* **Provided text**:
When asked what gets her through, she says to do this journey without faith would be truly "depressing and hopeless" and she finds comfort through her religion.
Fourth-year film student Keziah Manabat became interested in Gerlach's story after seeing it in the media and approached her to create the documentary.
Gerlach says Manabat came into it knowing next to nothing and as soon they began talking, "it all clicked".
She says filming took place in her family home over a week in September last year.
Gerlach was still able to talk at this stage and it showcases interviews with close friends and family, she says.
"In the end, it's a peek into the shock and hope of the journey."
She says it is "very moving and confronting, yet comforting" and "love pours out of it".
The 25-minute film titled Kirsty looks at a day in the life of Gerlach, her journey from the day of diagnosis and sits down with her family to reflect.
She says she always tears up when she sees the film.
Seeing the pain in her children was "heartbreaking" and she finds it hard to "hit those hard memories again".

* **To do**:
(A) Decide whether each statement agrees with the excerpt about the documentary Kirsty, answering yes or no and quoting the deciding words: (i) the filming was done in Gerlach's family home over a week; (ii) the film runs 45 minutes; (iii) Manabat was a third-year film student.
(B) Extend the excerpt about the documentary Kirsty, starting after its final sentence.
The records have nothing to do with the excerpt about the documentary Kirsty.

* **Supplied records**:
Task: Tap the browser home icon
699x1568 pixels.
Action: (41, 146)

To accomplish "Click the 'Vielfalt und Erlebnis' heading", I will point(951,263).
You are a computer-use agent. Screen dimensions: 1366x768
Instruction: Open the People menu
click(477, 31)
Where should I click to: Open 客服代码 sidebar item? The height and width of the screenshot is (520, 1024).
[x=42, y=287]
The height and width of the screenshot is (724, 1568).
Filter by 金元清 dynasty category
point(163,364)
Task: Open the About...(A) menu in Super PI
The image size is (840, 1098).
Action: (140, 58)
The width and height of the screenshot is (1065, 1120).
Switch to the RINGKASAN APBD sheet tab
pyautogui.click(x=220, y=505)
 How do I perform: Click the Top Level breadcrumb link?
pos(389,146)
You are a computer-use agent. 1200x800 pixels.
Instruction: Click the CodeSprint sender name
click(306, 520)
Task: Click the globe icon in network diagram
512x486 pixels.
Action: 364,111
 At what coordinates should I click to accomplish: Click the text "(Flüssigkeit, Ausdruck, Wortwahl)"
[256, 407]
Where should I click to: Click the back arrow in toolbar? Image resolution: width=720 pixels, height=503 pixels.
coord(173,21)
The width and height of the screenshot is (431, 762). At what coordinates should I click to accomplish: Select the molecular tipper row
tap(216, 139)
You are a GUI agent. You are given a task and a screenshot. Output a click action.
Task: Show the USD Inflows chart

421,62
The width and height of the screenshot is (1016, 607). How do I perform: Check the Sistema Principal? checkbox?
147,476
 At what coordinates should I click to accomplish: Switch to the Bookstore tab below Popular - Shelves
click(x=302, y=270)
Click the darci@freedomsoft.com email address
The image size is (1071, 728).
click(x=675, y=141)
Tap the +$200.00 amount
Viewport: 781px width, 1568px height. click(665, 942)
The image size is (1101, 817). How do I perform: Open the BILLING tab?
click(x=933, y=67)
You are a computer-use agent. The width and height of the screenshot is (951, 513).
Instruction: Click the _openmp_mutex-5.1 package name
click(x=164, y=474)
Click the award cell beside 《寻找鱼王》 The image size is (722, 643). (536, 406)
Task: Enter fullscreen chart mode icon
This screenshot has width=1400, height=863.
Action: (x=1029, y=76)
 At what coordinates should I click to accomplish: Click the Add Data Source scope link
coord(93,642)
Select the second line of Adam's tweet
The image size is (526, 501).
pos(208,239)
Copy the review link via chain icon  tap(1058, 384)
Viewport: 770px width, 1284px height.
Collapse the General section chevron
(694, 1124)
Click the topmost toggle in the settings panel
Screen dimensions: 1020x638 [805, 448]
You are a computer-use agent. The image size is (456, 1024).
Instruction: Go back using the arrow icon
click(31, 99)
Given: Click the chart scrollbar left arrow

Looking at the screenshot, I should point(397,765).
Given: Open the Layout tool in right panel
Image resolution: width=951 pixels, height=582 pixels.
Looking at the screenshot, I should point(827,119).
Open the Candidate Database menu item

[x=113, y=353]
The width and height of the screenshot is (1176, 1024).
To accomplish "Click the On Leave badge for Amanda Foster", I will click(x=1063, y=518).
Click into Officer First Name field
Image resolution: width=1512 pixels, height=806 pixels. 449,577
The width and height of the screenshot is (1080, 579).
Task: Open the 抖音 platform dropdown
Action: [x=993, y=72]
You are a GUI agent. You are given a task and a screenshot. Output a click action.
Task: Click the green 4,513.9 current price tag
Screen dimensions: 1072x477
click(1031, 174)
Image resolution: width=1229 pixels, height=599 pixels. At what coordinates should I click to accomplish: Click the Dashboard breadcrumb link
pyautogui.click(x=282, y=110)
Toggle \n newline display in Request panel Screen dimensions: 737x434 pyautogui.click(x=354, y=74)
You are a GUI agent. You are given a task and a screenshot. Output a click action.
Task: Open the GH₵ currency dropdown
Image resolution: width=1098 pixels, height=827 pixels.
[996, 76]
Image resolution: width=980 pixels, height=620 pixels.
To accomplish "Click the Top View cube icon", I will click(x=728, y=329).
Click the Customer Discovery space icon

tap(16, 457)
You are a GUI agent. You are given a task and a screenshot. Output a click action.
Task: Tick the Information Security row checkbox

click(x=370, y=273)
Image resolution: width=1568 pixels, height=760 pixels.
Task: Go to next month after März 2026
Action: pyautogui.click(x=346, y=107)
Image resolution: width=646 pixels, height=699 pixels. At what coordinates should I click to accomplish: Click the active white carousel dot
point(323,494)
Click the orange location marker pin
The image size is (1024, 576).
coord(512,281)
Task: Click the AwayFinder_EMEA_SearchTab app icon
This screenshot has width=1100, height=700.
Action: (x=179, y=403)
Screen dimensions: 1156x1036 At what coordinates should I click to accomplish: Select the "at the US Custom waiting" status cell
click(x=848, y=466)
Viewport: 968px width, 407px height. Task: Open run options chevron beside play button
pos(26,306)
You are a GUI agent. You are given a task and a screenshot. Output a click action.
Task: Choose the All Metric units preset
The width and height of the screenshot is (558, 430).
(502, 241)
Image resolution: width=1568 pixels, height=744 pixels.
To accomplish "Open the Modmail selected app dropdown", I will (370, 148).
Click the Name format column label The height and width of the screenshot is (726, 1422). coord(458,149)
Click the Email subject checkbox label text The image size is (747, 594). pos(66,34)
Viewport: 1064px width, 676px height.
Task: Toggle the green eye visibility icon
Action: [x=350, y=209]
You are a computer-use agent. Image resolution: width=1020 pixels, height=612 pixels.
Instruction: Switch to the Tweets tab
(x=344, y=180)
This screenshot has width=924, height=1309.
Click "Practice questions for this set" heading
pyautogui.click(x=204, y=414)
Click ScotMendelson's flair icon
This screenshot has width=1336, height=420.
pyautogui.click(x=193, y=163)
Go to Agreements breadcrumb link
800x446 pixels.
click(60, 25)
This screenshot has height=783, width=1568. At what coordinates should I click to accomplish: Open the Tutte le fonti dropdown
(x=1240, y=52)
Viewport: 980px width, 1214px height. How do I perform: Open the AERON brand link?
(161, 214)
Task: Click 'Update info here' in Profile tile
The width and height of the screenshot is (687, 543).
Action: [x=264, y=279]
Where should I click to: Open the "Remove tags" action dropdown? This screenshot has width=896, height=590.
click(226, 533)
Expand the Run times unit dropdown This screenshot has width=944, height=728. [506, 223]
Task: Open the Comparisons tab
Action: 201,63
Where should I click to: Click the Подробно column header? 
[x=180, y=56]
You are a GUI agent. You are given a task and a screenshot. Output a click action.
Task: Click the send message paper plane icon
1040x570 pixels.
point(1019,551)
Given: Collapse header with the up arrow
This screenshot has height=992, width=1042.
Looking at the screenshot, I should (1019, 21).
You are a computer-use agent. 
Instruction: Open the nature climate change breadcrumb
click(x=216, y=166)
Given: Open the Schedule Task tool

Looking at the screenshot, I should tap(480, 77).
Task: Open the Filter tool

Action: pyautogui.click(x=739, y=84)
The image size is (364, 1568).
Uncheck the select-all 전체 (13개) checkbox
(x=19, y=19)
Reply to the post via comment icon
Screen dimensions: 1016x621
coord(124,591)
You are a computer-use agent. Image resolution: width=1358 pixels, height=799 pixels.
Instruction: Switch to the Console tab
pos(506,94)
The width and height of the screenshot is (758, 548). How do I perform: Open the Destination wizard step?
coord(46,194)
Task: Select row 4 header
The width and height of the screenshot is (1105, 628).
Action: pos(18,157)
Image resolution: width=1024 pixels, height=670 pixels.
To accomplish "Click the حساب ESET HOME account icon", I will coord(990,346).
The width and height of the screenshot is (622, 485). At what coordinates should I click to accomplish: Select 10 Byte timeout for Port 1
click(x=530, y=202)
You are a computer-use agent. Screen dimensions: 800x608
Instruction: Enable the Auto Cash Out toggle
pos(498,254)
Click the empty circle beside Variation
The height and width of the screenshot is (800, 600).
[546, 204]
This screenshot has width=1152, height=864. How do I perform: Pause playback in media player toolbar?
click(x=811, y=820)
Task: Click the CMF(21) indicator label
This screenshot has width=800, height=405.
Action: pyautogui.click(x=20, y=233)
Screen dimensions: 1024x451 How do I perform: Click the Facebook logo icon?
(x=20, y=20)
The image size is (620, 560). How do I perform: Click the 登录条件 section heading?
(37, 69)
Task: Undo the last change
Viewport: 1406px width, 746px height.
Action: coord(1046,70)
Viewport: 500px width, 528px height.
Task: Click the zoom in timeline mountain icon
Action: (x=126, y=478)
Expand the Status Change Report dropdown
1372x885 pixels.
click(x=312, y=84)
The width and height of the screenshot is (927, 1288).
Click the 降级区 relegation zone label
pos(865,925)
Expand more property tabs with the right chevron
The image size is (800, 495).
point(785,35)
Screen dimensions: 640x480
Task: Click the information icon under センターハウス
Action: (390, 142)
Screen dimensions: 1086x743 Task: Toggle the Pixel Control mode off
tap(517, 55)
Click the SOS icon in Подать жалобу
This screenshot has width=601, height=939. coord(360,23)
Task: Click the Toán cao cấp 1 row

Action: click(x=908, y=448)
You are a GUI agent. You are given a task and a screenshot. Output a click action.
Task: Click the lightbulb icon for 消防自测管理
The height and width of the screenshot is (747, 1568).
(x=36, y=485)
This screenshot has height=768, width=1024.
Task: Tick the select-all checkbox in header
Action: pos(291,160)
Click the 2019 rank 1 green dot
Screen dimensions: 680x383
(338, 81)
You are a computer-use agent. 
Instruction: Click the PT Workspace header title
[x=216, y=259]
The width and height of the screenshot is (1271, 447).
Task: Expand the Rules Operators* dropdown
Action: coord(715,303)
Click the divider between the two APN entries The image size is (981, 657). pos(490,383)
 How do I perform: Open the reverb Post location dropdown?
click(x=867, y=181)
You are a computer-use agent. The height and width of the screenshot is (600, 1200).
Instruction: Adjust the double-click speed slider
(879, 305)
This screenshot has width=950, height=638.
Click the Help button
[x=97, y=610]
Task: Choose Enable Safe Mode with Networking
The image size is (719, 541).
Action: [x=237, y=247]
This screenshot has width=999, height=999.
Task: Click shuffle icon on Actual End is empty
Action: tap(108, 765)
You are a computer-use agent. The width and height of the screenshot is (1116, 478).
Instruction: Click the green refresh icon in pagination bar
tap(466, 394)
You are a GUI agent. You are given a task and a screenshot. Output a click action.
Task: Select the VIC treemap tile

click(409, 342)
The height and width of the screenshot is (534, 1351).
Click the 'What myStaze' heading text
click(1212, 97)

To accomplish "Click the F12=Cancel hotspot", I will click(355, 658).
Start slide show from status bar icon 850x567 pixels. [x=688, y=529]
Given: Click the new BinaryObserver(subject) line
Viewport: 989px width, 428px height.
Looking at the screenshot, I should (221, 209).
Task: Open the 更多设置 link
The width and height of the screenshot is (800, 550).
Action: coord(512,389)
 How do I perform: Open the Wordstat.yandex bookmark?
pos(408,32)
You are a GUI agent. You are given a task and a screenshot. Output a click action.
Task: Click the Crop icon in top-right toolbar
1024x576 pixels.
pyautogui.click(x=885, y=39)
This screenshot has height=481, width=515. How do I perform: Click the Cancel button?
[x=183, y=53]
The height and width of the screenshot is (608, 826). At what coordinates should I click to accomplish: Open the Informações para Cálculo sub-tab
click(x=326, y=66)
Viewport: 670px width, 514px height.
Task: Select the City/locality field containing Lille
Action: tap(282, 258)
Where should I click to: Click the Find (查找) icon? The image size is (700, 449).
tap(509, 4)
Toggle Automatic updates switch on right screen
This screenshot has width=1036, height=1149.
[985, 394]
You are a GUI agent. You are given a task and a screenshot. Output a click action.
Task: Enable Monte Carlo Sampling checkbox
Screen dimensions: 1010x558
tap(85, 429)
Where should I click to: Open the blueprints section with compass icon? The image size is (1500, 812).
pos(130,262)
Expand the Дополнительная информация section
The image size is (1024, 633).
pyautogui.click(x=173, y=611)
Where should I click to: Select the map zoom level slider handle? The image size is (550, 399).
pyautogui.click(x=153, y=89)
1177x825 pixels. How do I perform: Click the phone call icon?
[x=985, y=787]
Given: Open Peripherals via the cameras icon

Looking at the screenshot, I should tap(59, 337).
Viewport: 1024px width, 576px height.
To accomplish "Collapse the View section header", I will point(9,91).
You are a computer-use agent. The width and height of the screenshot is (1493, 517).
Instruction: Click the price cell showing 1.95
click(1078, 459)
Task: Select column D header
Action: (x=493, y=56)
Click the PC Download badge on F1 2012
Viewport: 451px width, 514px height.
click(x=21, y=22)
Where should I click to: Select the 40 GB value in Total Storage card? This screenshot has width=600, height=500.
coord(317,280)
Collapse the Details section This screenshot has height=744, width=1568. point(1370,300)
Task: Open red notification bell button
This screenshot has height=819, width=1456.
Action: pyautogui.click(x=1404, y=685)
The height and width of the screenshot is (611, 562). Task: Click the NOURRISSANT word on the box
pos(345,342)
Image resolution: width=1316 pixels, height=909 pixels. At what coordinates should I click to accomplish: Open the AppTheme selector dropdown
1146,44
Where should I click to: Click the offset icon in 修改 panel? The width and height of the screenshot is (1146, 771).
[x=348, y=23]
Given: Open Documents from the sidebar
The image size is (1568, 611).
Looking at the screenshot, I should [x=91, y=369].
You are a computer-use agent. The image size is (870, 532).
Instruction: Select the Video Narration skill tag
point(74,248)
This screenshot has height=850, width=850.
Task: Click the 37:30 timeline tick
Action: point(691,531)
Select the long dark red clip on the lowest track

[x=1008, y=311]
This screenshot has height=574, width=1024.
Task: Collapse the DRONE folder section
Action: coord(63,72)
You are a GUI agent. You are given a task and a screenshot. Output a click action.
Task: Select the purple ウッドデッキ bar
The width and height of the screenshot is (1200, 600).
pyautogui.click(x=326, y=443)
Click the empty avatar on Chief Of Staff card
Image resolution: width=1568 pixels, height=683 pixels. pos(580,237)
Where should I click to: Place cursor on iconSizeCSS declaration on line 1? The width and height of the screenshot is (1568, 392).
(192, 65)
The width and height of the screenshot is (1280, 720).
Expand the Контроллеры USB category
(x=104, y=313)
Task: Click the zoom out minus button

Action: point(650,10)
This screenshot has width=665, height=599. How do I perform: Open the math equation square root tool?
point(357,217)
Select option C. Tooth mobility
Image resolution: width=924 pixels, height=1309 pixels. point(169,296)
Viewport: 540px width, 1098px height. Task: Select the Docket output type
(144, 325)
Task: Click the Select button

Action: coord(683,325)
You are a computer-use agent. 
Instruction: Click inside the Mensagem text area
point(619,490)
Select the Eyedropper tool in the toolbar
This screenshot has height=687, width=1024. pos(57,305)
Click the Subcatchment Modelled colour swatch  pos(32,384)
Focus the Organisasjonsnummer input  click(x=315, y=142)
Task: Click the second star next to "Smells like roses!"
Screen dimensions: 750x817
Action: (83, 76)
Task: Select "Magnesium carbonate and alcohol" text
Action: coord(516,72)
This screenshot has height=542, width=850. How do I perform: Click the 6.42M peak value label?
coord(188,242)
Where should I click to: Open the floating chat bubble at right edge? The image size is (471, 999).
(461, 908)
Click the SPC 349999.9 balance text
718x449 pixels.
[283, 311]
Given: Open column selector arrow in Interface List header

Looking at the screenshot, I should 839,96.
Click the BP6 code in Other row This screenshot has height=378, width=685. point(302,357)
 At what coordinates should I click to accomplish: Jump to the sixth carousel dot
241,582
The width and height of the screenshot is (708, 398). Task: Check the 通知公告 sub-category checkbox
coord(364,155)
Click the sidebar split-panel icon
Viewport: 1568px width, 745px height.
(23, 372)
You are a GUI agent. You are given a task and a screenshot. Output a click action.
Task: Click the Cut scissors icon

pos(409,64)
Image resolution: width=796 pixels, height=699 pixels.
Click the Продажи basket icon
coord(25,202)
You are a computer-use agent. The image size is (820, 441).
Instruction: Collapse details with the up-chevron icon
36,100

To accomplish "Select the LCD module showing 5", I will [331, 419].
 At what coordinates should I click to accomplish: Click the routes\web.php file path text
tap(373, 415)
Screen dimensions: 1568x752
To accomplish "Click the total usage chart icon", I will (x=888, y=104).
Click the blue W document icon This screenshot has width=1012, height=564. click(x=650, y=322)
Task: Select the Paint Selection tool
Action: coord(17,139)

* **Written responses**:
(A)
(i) Yes: "filming took place in her family home over a week in September last year."
(ii) No: "The 25-minute film titled Kirsty"
(iii) No: "Fourth-year film student Keziah Manabat"

(B)
She says although there is no such thing as a good death, there can be "peace" in it.
"The film is my legacy for them [her children].
"Life can be lived above the rottenness and death can be faced with unshakable hope."
Manabat says her inspiration for the piece came from her interest in how people with terminal illnesses felt about death.
She approached Gerlach in June and it hit home for her when Gerlach said she might not be alive for filming in September.
She looks at Gerlach as an inspiration, someone with so much joy regardless of the cards she has been dealt with.
She says she hopes the film can be passed down generations so her family can carry on her wonderful legacy.
"It was so nice to get to know Kirsty and see the perspective from the people who love her the most."
She is thrilled and nervous for the showcase but hopes it will show Gerlach's incredible "essence" and spread a message of hope.
It was Gerlach's idea to put on the documentary viewing at the local church and the planning of it had "given her an extra spark", says close friend Jessica Newman.
She is still the most "joyful and positive" person she knows and had not changed one bit inside since her diagnosis, says Newman.
"She is a medical miracle."
Newman says the piece had been "beautifully put together" and there "definitely wouldn't be a dry-eye" at the viewing.
Bulbar palsy sufferers progressively lose their ability to speak, to swallow and eventually to breathe. The life expectancy is between six months and three years from the onset of the first symptoms.
A study at the end of last year found that New Zealand's motor neurone disease death rate is the highest in the world and five times the global average.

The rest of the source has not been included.